Al-Qaida in the Islamic Maghreb said it wouldn't release Stephen Malcolm, held hostage since November, unless the British government agrees to let Qatada chose his own destination, The Sun reported Monday.
Malcolm was kidnapped in Timbuktu, Mali, and is believed to be one of nine Europeans abducted in Mali and Niger since September 2010.
"The initiative to the British government is to release its citizen Stephen Malcolm, who also has South African nationality, if it deports Abu Qatada to one of the 'Arab Spring' countries. If Britain ignores this offer, it will bear the consequences of handing Abu Qatada to the Jordanian government," Al-Qaida in the Islamic Maghreb said in a statement,
Home Secretary Theresa May has been trying to remove Qatada from England so he can stand trial in Jordan for terrorism.

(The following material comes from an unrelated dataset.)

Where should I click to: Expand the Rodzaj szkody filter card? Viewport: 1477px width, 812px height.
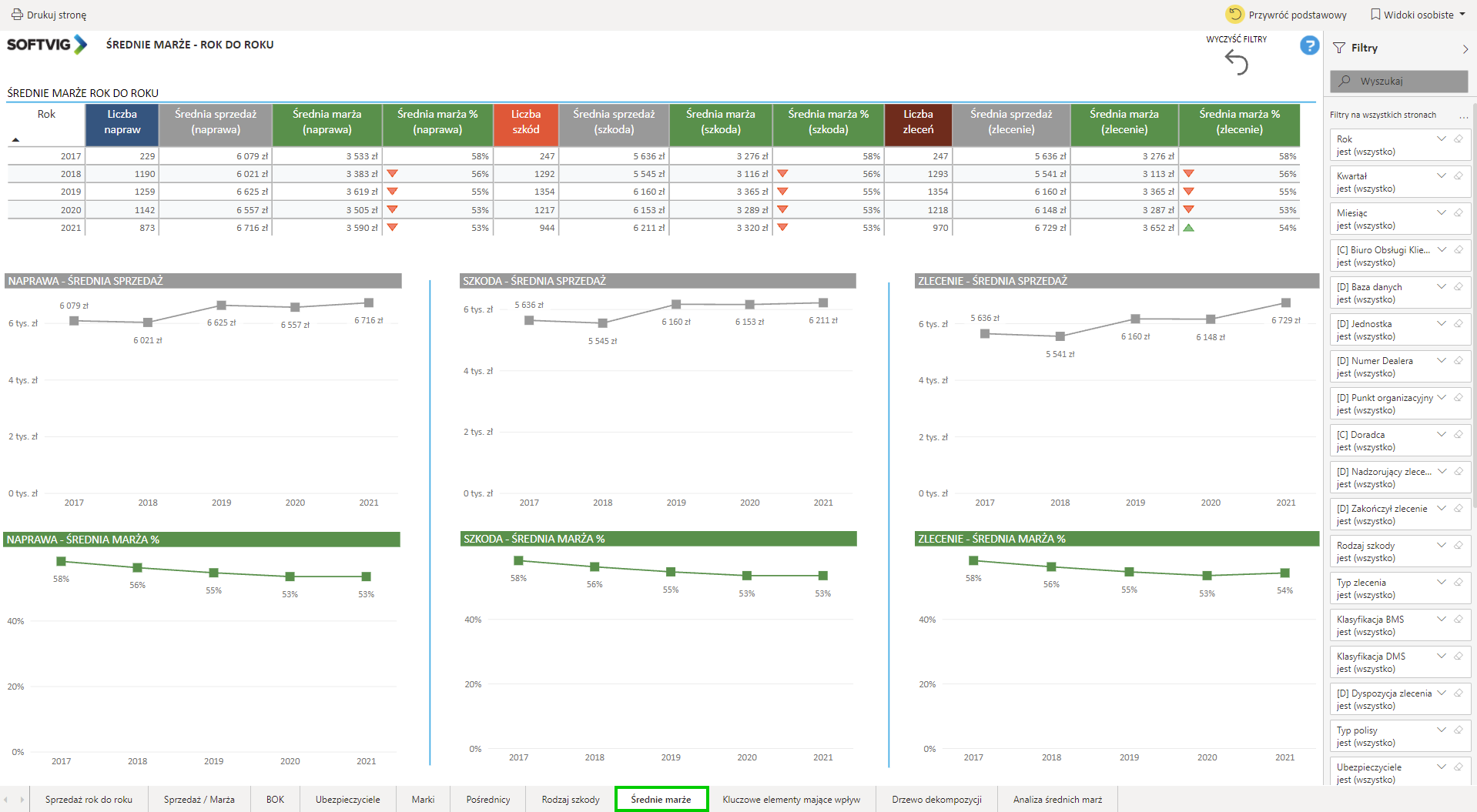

The group told May she should abandon the plan, warning that Qatada's extradition to Jordon would "open the door of evil" in the Britain, said SITE, a U.S. terror monitoring organization that outlined the militants' proposal.
Britain has been trying to deport Qatada, 51, for more than six years, contending he is a threat to national security. A Jordanian court convicted Qatada in absentia in 1998 of being involved in terror attacks. He faces a retrial if returned.
European judges blocked the extradition in January, expressing concern that evidence obtained by torture could be used at his trial. May then flew to Jordan to seek the necessary assurances and the extradition was approved.
The European court is considering Qatada's latest appeal, which the British Home Office said was filed after a deadline to do so.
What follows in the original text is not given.